Thursday, November 26, 2015

Number 1819: Hitler, the god of evil

Today is Thanksgiving Day, the American holiday where we are thankful for mass quantities of food. It is the time when I issue my self-proclaimed Turkey Awards. After skipping this event in 2014, the tradition is revived, at least for this year. I have found a story I believe qualifies as the most oddball story I have encountered this year.

Dr Miracle, yet another of the glut of early comic book magicians based on Mandrake, has a Ouija board that acts like an iPad. It has a screen that reaches to Hitler’s home in Berchtesgaden, and at that very moment he witnesses — coincidence of coincidences! — the takeover of Hitler by “the Egyptian Satan,” Set, who wants to ensure all the war dead will be his slaves in the afterworld. Whew. I found it hard to even synopsize that much. The rest of this crazy story is up to you.

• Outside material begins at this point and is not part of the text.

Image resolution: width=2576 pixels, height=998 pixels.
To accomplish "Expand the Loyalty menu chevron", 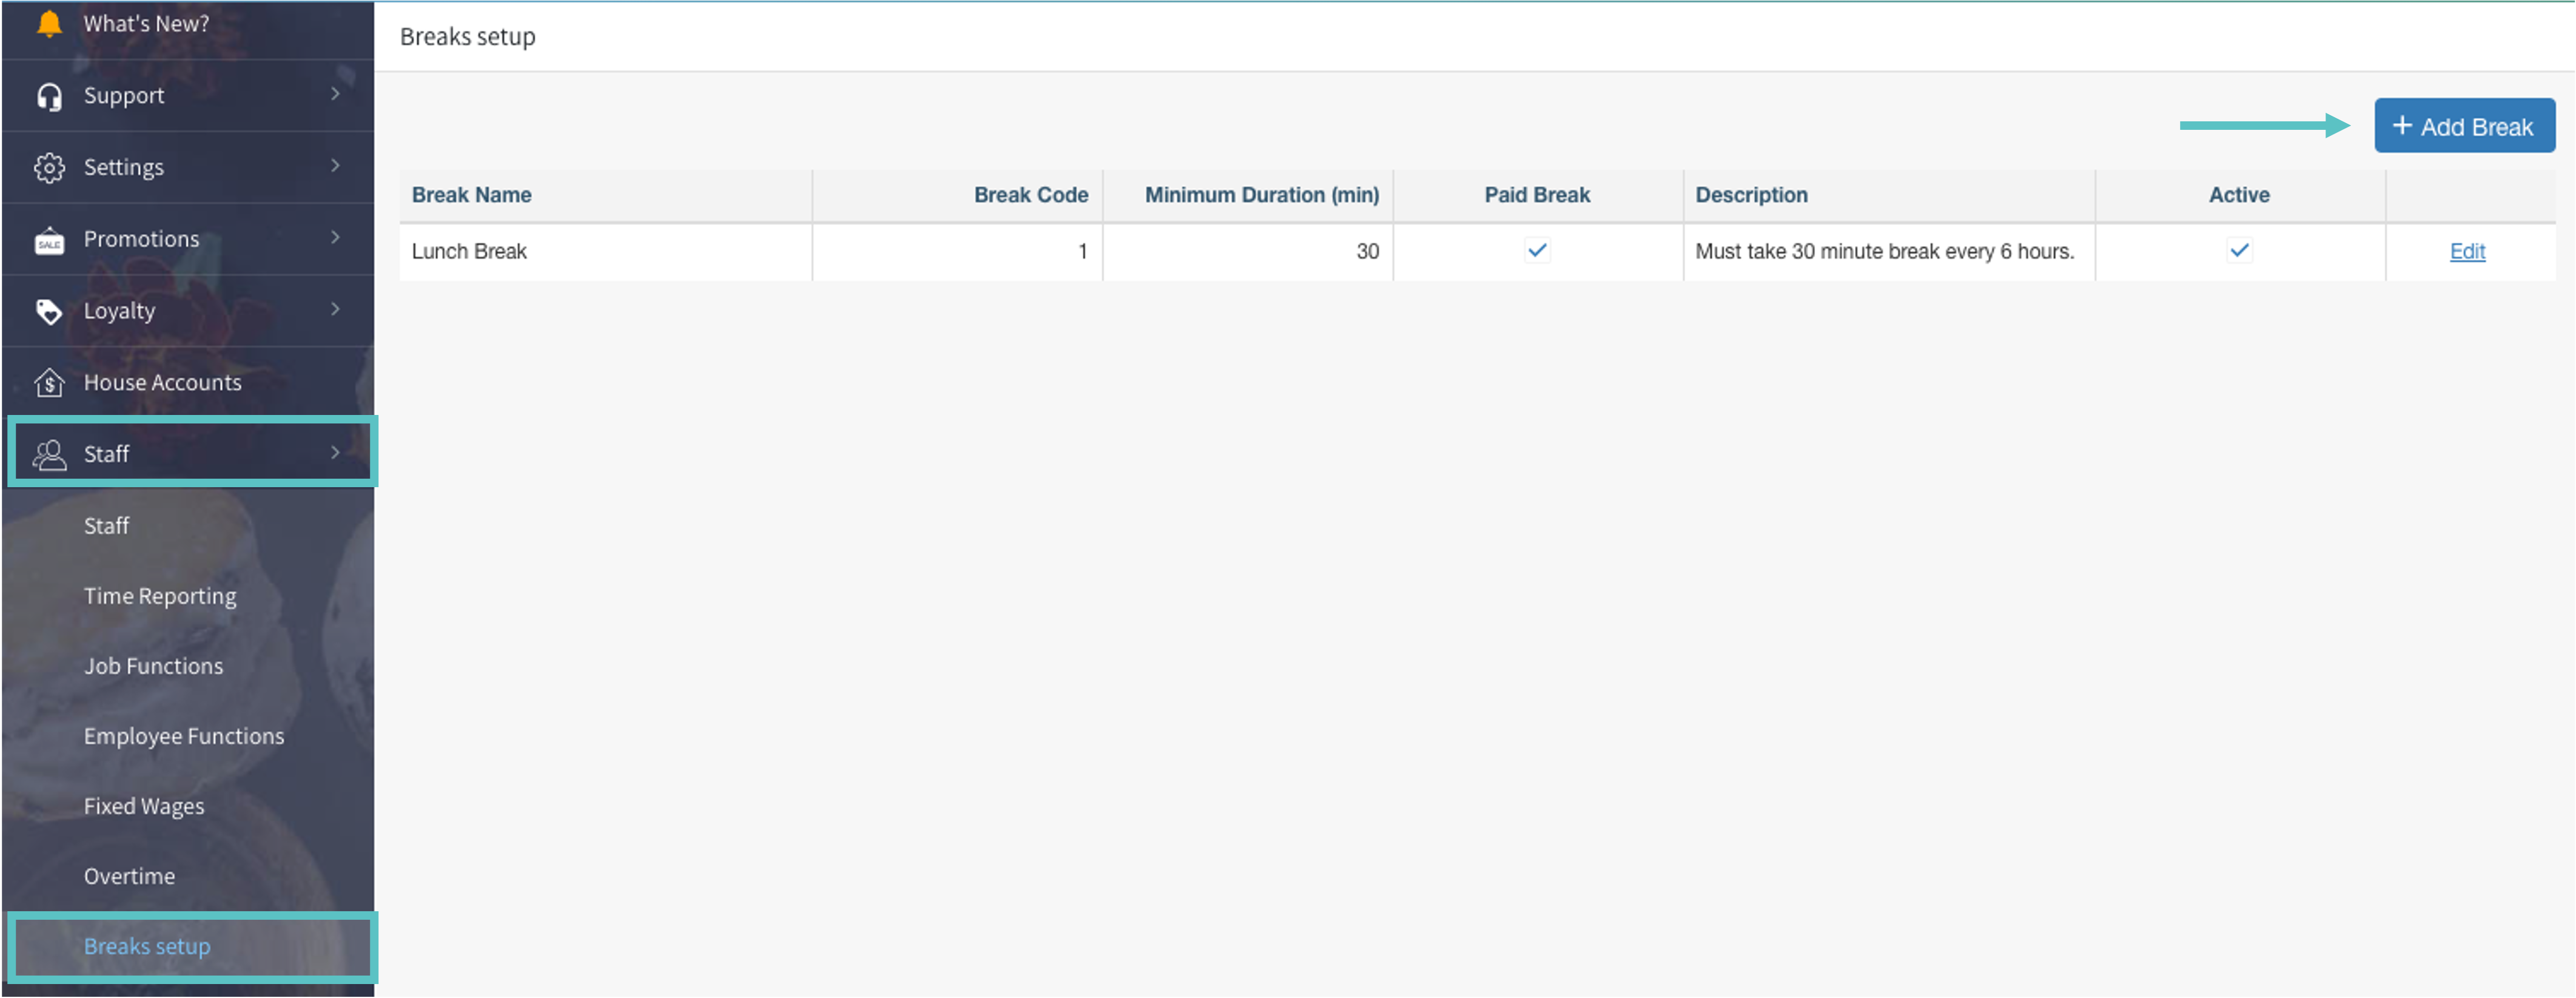I will coord(335,309).
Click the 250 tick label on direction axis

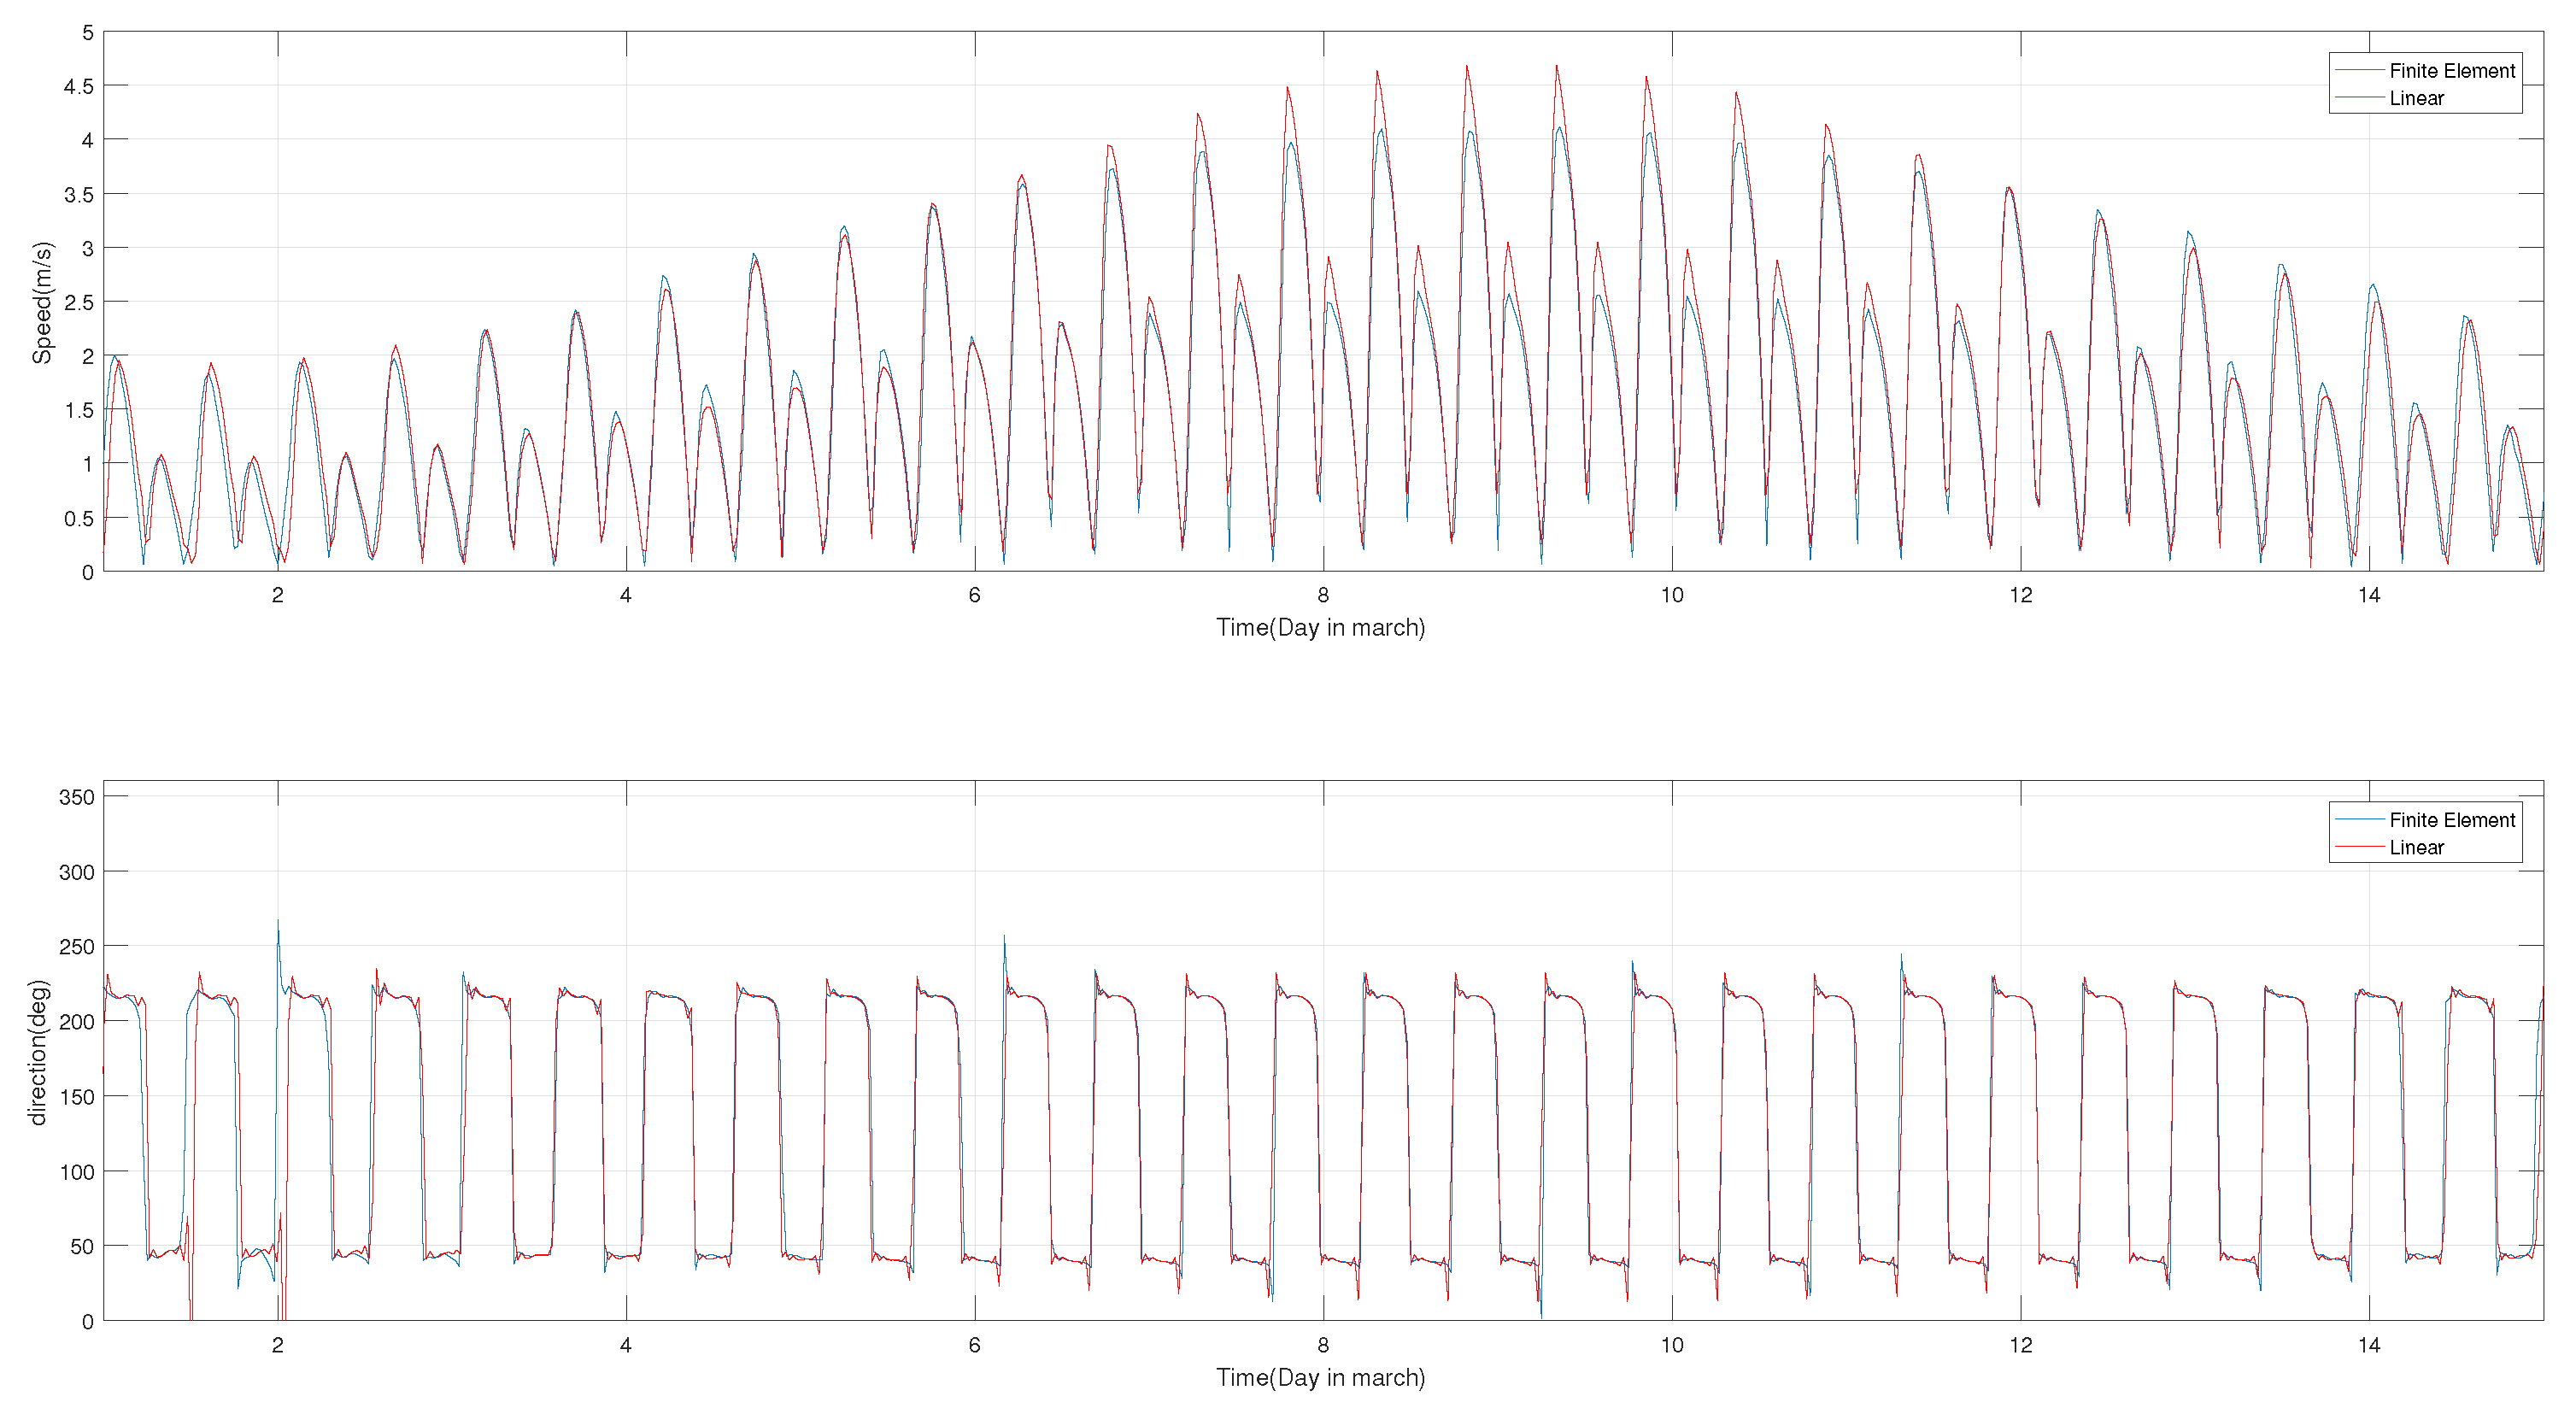click(x=77, y=947)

For all of those outrageous qualities, even during a time of war and the demonizing of the enemy’s leader, this story earns three turkeys.

Alex Blum is credited by the Grand Comics Database with the artwork. The story is from Champ Comics #24 (1942), published by Harvey Comics.

To see the past winners of the Thanksgiving Turkey Award go to this entry from 2013. It will guide you to past winners going back to 2006. Just click on the thumbnail.


J_D_La_Rue_67 said...

This is one wild turkey!

I'd like to report another interesting story where Dolf is depicted as a "G_d of Evil" of sorts: in fact, he is Satan:

This story was reprinted (in B/W) in a 1992 miniseries called "Anti-Hitler Comics" (New England Comics). In a very intelligent article, editor George Suarez compared two stories, to show how the "perception" of Adolf Hitler changed from 1941 to 1943 (from a buffoon to a very serious threat). The first story in that book was "Futuro Kidnaps Hitler" (you have posted and reviewed it).
I like this Hitler-Satan story, it shows us the "alternative" Unknown Soldier from Ace Magazines (first presented in "Our Flag")

If you have, by chance, already posted the Hitler-Satan story... sorry. :)

Pappy said...

J D, somewhere in my storage is a copy of Anti-Hitler Comics from NEC...I haven't looked at it in years, so with my memory being what it is, the story seemed new to me.

I don't even remember any other Hitler as Satan stories I've posted! I have to research them via the search engine.

I'm not sure an analysis of Hitler being seen as a clown could have been universal in 1941. Charlie Chaplin did a good job in The Great Dictator, but since there is a large Jewish population in the United States, there were terrible stories coming out of Europe about displacement and harassment of Jews still living the old country, not to mention outright murder. Many people did not see Hitler as a clown. Since many comic book people were Jewish they jumped into the anti-Hitler stories early on. Simon and Kirby had Captain America clobbering AH on a cover months before the U.S. and Germany commenced official hostilities.

Comic Book Resources has an interesting article by Brian Cronin about threats to Simon and Kirby from Nazi sympathizers, told here.

Ryan Anthony said...

I'm thankful for Pappy's Turkey Awards, especially since there was no entry last year (Frankenstein--Hmph!). But I'm afraid I can give this story only two turkeys; it's not quite weird enough for me, and definitely not up to your past entries. Still, there were some things worth commenting on: If Doctor Miracle could whip up a flying chariot, I bet he could've materialized a messenger who wouldn't have scared the $h!t out of the army like that tiger. Also, once the caption said that Miracle couldn't be defeated while Ammon-Ra supported him, I knew it was over--Set didn't have a prayer, even an Egyptian one!

I'm surprised Cronin didn't mention the cool story about the time Kirby got a phone call that a bunch of guys were downstairs waiting for him because they didn't like his Captain America. So, Kirby said he'd be right down, rolled up his sleeves, and strolled downstairs. The group was gone.

Happy Thanksgiving, all!

Pappy said...

Ryan, it was true in 2014 that I found no story worthy of my turkeys as those I had posted in years past because I thought I had seen it all, and was no longer able to properly judge a truly oddball story.

Despite those feelings this year I did perk up and take notice of this Hitler-Set story, and in my opinion it matched the style and mood of stories from the past postings, but apparently fell short in your estimation.

That is to be expected, and I don't expect to be right all the time, especially in something as subjective as this choice. I choose to live with it, and hope that any future postings are more to your liking.

Kirby described himself as growing up fighting in the tenements of New York. Kirby was not a big person, and reminds me of the description I heard once of aggressive dogs (not comparing Kirby to a dog, Kirby fans...don't get steamed) aggressive dog doesn't know what size he is. I suspect Kirby, having met many of life's challenges, was someone who would not have backed down from a confrontation, even one as potentially threatening as men in the lobby waiting for him, because he did not consider his size to be a disadvantage in a fight.